HOW TO COMPLETE THIS TASK:
Only certain lines below are wanted: those starting at the line containing "Where should I click to: Select" and ending at the line containing "You are a computer-use agent. Viewport: 1200px", both included, each retyped exactly.

(Dataset entries)
-------------------------
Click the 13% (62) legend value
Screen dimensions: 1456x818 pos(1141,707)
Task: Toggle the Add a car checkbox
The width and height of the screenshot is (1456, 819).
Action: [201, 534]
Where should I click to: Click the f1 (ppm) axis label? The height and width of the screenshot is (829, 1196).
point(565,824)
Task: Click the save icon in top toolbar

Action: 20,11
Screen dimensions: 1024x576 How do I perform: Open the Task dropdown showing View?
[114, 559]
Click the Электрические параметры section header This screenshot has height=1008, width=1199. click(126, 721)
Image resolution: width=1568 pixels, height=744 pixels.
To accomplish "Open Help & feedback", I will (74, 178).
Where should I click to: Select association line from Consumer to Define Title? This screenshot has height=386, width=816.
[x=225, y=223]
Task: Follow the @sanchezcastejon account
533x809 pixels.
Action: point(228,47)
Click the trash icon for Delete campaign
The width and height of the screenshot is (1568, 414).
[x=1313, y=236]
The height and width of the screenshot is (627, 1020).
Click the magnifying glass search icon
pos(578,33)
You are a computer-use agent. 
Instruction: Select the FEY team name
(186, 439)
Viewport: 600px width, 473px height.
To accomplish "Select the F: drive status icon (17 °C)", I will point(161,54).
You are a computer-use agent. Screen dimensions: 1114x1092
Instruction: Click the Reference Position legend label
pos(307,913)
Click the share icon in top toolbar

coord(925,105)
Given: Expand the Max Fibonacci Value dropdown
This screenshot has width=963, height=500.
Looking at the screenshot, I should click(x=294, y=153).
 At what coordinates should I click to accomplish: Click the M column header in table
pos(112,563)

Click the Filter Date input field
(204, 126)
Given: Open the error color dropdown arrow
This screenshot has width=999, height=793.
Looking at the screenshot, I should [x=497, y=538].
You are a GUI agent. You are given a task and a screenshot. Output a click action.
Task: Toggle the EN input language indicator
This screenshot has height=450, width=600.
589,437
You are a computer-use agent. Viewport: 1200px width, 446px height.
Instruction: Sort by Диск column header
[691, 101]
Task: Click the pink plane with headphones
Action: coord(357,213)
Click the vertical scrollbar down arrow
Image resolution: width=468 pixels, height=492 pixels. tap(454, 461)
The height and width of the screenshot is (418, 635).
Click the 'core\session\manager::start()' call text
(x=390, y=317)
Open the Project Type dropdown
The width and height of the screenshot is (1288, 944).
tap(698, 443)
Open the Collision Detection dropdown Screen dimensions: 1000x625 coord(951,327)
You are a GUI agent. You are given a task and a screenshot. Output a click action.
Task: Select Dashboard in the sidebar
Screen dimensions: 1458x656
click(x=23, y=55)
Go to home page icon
-------------------------
EXERCISE RESPONSE:
Where should I click to: Select association line from Consumer to Define Title? This screenshot has height=386, width=816.
[x=225, y=223]
Task: Follow the @sanchezcastejon account
533x809 pixels.
Action: point(228,47)
Click the trash icon for Delete campaign
The width and height of the screenshot is (1568, 414).
[x=1313, y=236]
The height and width of the screenshot is (627, 1020).
Click the magnifying glass search icon
pos(578,33)
You are a computer-use agent. 
Instruction: Select the FEY team name
(186, 439)
Viewport: 600px width, 473px height.
To accomplish "Select the F: drive status icon (17 °C)", I will point(161,54).
You are a computer-use agent. Screen dimensions: 1114x1092
Instruction: Click the Reference Position legend label
pos(307,913)
Click the share icon in top toolbar

coord(925,105)
Given: Expand the Max Fibonacci Value dropdown
This screenshot has width=963, height=500.
Looking at the screenshot, I should click(x=294, y=153).
 At what coordinates should I click to accomplish: Click the M column header in table
pos(112,563)

Click the Filter Date input field
(204, 126)
Given: Open the error color dropdown arrow
This screenshot has width=999, height=793.
Looking at the screenshot, I should [x=497, y=538].
You are a GUI agent. You are given a task and a screenshot. Output a click action.
Task: Toggle the EN input language indicator
This screenshot has height=450, width=600.
589,437
You are a computer-use agent. Viewport: 1200px width, 446px height.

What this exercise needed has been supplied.